### [EXERCISE 1]
Name every date or year that the agenda excerpt mentions.
### [EXERCISE 2]
Write out everything in the agenda excerpt from "5. Creation of" down to "value of CHF 25.".

### [PASSAGE GIVEN]

====================

4.3 Special auditors
The Board of Directors proposes the re-election of Ernst & Young S.A. in Geneva as special auditors in line with Article 28.5 of the Articles of Association for a term expiring at the date of the Ordinary General Meeting in 2007.
5. Creation of a new authorized capital
The Board of Directors acknowledges that the authorization to increase the share capital expires on May 25, 2006. The Board of Directors proposes to cancel the existing article 5ter of the Articles of Association and to create a new article 5ter authorizing the Board of Directors, until April 25 2008, to increase the share capital by a maximum of CHF 190,471,500 (one hundred ninety million four hundred seventy-one thousand five hundred Swiss francs) through the issuance of a maximum of 7,618,860 (seven million six hundred eighteen thousand eight hundred sixty) bearer B shares, each with a par value of CHF 25.

====================

### [STORED DATA]
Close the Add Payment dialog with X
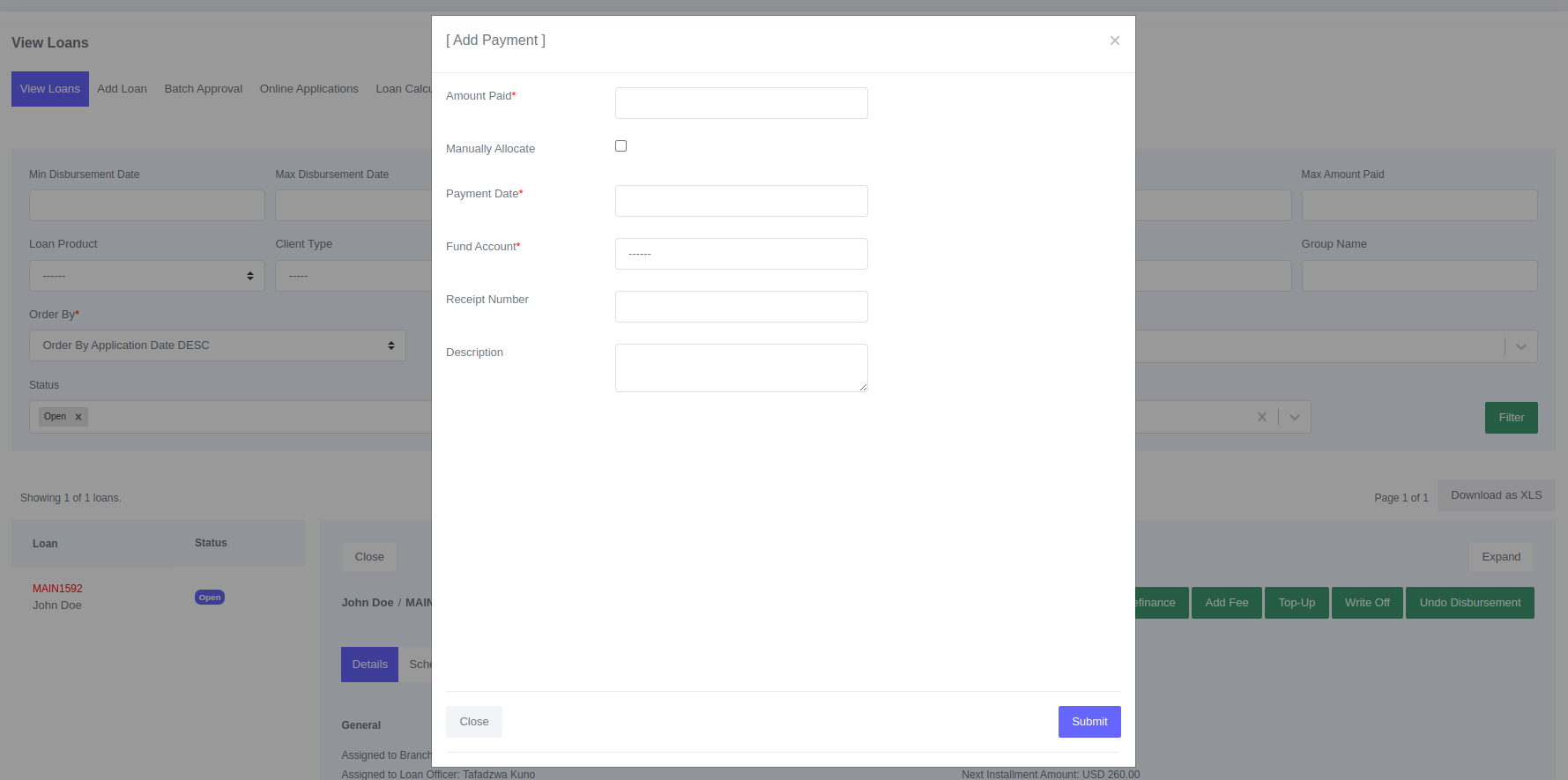(1114, 41)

====================

### [EXERCISE RESULT 1]
- 2007
- May 25, 2006
- April 25 2008

### [EXERCISE RESULT 2]
5. Creation of a new authorized capital
The Board of Directors acknowledges that the authorization to increase the share capital expires on May 25, 2006. The Board of Directors proposes to cancel the existing article 5ter of the Articles of Association and to create a new article 5ter authorizing the Board of Directors, until April 25 2008, to increase the share capital by a maximum of CHF 190,471,500 (one hundred ninety million four hundred seventy-one thousand five hundred Swiss francs) through the issuance of a maximum of 7,618,860 (seven million six hundred eighteen thousand eight hundred sixty) bearer B shares, each with a par value of CHF 25.